**Assignment**
Take the line with "Where should I click to: Click the Amplitude" as the first line and the last line of the data as the final one. Write out those lines exactly, and no others.

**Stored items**
____
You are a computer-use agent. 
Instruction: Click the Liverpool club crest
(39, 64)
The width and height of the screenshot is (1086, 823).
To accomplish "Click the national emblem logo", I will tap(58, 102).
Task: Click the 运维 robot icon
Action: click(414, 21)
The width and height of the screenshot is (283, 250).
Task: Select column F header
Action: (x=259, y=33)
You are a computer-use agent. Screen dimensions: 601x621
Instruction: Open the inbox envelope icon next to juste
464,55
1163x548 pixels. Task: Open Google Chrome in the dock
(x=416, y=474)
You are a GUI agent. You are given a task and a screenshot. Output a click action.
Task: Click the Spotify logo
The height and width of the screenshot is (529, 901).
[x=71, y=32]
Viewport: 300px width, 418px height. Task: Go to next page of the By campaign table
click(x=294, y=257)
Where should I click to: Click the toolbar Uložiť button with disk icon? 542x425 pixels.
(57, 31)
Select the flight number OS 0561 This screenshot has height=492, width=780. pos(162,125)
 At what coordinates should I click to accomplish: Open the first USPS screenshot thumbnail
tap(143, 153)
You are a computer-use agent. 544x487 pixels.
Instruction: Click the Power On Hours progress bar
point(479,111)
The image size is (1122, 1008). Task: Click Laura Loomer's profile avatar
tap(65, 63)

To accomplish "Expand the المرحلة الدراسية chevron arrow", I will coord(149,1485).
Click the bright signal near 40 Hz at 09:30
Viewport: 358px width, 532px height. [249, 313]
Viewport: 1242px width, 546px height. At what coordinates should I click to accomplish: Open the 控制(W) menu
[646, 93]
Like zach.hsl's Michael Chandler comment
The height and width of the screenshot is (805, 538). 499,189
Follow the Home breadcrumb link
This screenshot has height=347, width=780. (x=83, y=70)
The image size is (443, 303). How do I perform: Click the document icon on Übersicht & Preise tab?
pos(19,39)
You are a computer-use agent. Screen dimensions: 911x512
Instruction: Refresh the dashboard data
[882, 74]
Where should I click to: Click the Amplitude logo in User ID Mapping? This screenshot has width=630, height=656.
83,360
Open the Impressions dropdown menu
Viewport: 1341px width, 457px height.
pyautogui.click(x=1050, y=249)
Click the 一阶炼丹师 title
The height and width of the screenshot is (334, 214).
____
**Solved exercise**
Where should I click to: Click the Amplitude logo in User ID Mapping? This screenshot has width=630, height=656.
83,360
Open the Impressions dropdown menu
Viewport: 1341px width, 457px height.
pyautogui.click(x=1050, y=249)
Click the 一阶炼丹师 title
The height and width of the screenshot is (334, 214).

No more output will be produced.